PDR (Pulsed Dose Rate) brachytherapy treatment is a radiotherapy modality combining physical advantages of HDR brachytherapy (dose distribution optimization as well as radiation safety) with radiobiological equivalency of LDR (Low Dose Rate) brachytherapy. At the beginning of the 90’s, a new technique was developed in order to mimic the radiobiological effect of continuous LDR, while taking advantage of the same stepping source technology developed for HDR (High Dose Rate) brachytherapy. Source strength was reduced from about 1 Ci (instead of 10 Ci). The total dose delivered is approximately the same as with continuous LDR. It is provided with a large number of small fractions (or pulses), lasting usually 10 to 30 minutes, typically one per hour, up to one per 4 hours.

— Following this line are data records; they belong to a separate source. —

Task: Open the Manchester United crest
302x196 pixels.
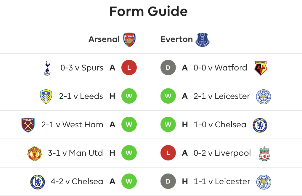Action: click(x=34, y=153)
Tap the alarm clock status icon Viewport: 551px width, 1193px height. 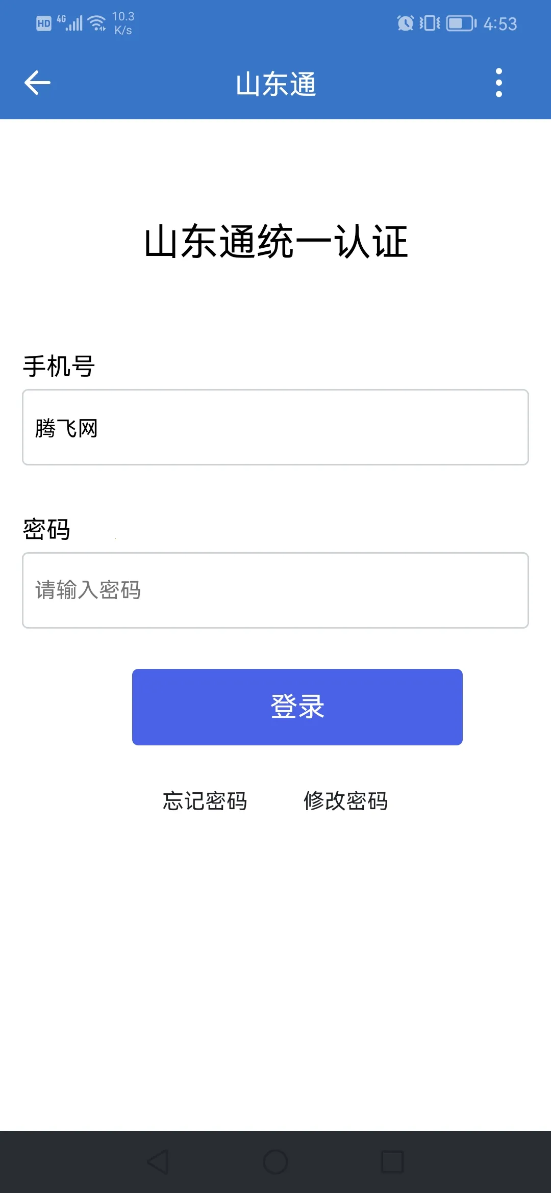click(x=406, y=23)
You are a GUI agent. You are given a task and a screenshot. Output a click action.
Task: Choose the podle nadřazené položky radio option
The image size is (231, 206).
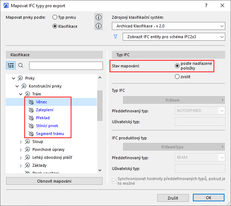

PDR uses an Iridium-192 radiation source. The main advantage of PDR is a modern afterloading system offering over interstitial or intracavitary insertion of separate needles, tubes, seeds or wires. A dose distribution can be modulated flexibly to fit it to the treated volume (HRV/IRV) as well as OARs’ (organ at risk) constraints. This can be realised by setting dwell positions of a radioactive source, adjusting dwell times and by a combination of positioning of catheters, applicators and another types of interest. PDR brachytherapy and “pulse scheme” of building a dose distribution allows only for incomplete repair, aiming at achieving a radiobiological effect similar to low dose rate over the same treatment time, typically a few days. The radiation source is removed into a shielded safe after completing the each pulse what eliminates “environmental” radiation exposures and decreases a risk of delivery of an unintended dose to staff and visitors.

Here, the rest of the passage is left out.